EXERCISE DESCRIPTION ▸ Will you quote only the lines starting at the one that contains "Fee Structure (65, 2080)" and ending with the last line of the listing below, inclusive?

DATA SHOWN ▸
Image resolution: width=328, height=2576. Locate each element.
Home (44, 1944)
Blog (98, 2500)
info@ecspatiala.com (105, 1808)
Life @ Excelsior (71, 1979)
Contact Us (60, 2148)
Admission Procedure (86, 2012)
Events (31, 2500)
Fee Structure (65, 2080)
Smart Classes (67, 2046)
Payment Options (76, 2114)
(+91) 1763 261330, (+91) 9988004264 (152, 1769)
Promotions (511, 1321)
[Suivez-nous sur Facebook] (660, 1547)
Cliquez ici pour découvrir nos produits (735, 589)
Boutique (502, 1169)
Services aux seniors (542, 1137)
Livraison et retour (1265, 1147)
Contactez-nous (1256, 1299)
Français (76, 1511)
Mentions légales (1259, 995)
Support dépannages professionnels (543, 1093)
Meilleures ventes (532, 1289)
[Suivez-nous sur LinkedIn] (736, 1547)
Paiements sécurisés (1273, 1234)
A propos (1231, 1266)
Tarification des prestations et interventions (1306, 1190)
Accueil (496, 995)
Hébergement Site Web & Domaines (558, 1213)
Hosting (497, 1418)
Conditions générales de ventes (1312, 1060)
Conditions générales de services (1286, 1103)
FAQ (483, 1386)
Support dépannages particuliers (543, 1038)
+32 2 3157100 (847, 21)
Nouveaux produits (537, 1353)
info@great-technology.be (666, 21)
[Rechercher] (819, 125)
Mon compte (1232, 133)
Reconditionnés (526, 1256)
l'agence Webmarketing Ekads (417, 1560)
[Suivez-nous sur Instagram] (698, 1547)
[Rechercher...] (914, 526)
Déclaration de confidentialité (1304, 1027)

EXPECTED ANSWER ▸
Fee Structure (65, 2080)
Smart Classes (67, 2046)
Payment Options (76, 2114)
(+91) 1763 261330, (+91) 9988004264 (152, 1769)
Promotions (511, 1321)
[Suivez-nous sur Facebook] (660, 1547)
Cliquez ici pour découvrir nos produits (735, 589)
Boutique (502, 1169)
Services aux seniors (542, 1137)
Livraison et retour (1265, 1147)
Contactez-nous (1256, 1299)
Français (76, 1511)
Mentions légales (1259, 995)
Support dépannages professionnels (543, 1093)
Meilleures ventes (532, 1289)
[Suivez-nous sur LinkedIn] (736, 1547)
Paiements sécurisés (1273, 1234)
A propos (1231, 1266)
Tarification des prestations et interventions (1306, 1190)
Accueil (496, 995)
Hébergement Site Web & Domaines (558, 1213)
Hosting (497, 1418)
Conditions générales de ventes (1312, 1060)
Conditions générales de services (1286, 1103)
FAQ (483, 1386)
Support dépannages particuliers (543, 1038)
+32 2 3157100 (847, 21)
Nouveaux produits (537, 1353)
info@great-technology.be (666, 21)
[Rechercher] (819, 125)
Mon compte (1232, 133)
Reconditionnés (526, 1256)
l'agence Webmarketing Ekads (417, 1560)
[Suivez-nous sur Instagram] (698, 1547)
[Rechercher...] (914, 526)
Déclaration de confidentialité (1304, 1027)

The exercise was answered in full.